You can learn more about the processes of PhotoScan from this page: http://www.agisoft.ru/wiki/PhotoScan/Tips_and_Tricks

minoribus - Thank you, I’m very happy with how good the textures in this textureless model look! You’re right as well, the tricky part will be creating a lower-poly version of this model while still retaining the details. I have no experience with baking high-poly to low-poly, and because I’m trying to limit time spent on this project, I’m hoping I can use the decimate modifier to quickly lower the polycount. But I may have to find a Blender artist to help me with this task, partly because of my aging desktops lack of computer power.

You’re also correct in that the file I received from the workstation has no UV map. PhotoScan does, however, have the ability to generate its own UV atlas before generating texture maps. It does allow for you to setup your own UV’s in another program, though, so that is a handy feature. The texture in the medium quality, full environment mesh (post #47) was generated automatically by PhotoScan.

In any case, once the lower-poly mesh is ready for texture generation, I’m hopefully the textures will look even better in the closeups. I shot the original images with my prime lens at f-8 to obtain the best sharpness I could.

Hi, James, thank you for taking the time to explain all this in such a depth!

Would it be very difficult to post a screenshot of the texture atlas, you’ve mentioned? I really have no idea how this will look like and in which way this could be useful.
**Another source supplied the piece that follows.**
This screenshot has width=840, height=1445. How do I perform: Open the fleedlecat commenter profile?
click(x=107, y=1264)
I would expect something like I know from photo stitching for panorama photos. But I’m sure I’m wrong with this expectation.
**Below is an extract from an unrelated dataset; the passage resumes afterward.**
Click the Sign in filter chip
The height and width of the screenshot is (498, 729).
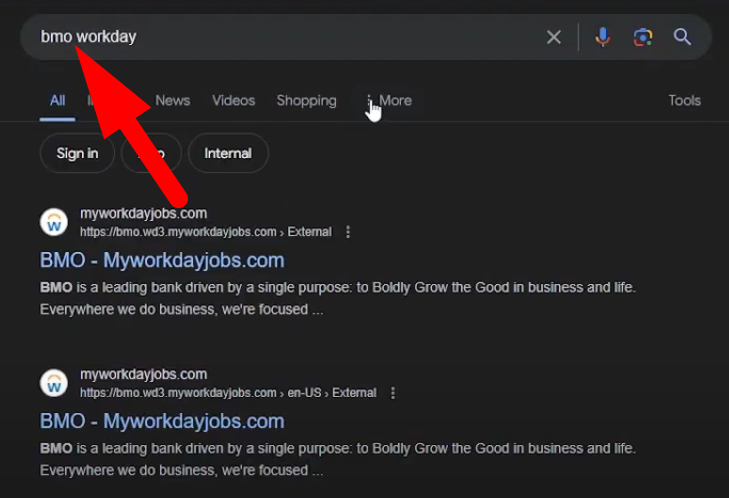pos(77,153)
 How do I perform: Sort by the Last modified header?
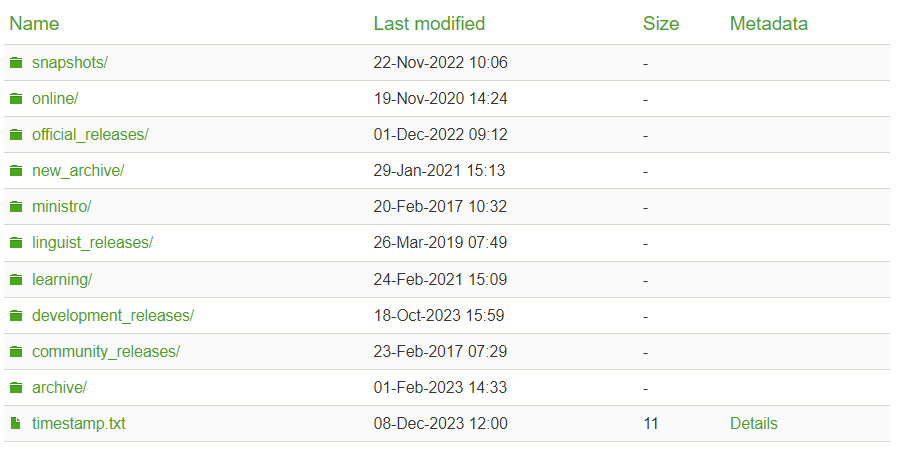[x=430, y=23]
Here is the UV layout of the full environment, minoribus. I had not even looked at it until you asked:


As you can see, the biggest chunks of the model typically get unwrapped well, but then many of the smaller areas get divided up. It’s certainly not an ideal unwrapping, but the results seem satisfactory for my uses.

Edit
Although now that I look at it, that is pretty bad! Maybe I will go back and try adjusting it a little.
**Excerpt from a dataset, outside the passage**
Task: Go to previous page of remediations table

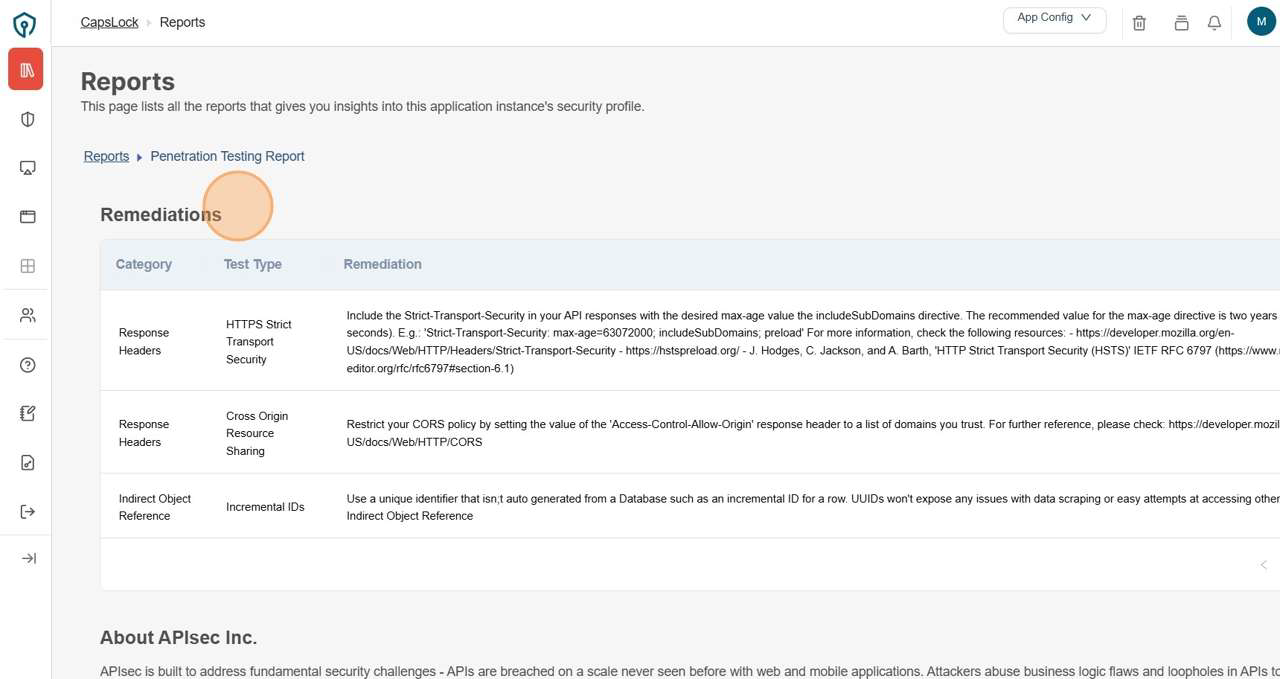Action: [x=1263, y=565]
Thanks for posting that, James. There are big chunks in this texture atlas, which look good, that’s mainly the base of the range. It appears to me that everything that was farther away is blurred in the texture atlas. But if you keep the camera at the base that might work well.

minoribus- It’s possible that some parts of the texture are slightly blurred, but for the most part I think it is fairly sharp. I believe the blurry parts of the texture map are the areas between islands in the UV map. I’ve not noticed any bad blurring in the model when in texture view.

I’ve rendered out a couple tests with the empty shells. The first part shows Liero’s script in action, and the second part shows just a simple RB simulation. I only lined up simple planes to act as passive rigid body surfaces, so you will see shells floating or sinking in some areas. This was just a test.

One thing I’ve noticed is that when using Liero’s script, particles seem to lose their initial velocity. You can see in this video, the shells being ejected are gradually thrown with less and less force, to the point that they begin hitting each other. I don’t know how to solve it, other than avoiding it completely.

I’ve also been testing muzzle flashes tonight. The first two flashes are made using Fractal Noise for the shape of the flash, whereas the third one is a flash from the Action Essentials kit. I’m satisfied for now, but want to work on refining the shape of the flare for the final video.




I’m also not sure if I want to render the video in 720 or 1080. I am beginning to lean towards full HD 1080, because I think the textures will hold up well. But will enough people care to watch it in full quality to make it worth the rendering time? I’ll continue to think about it.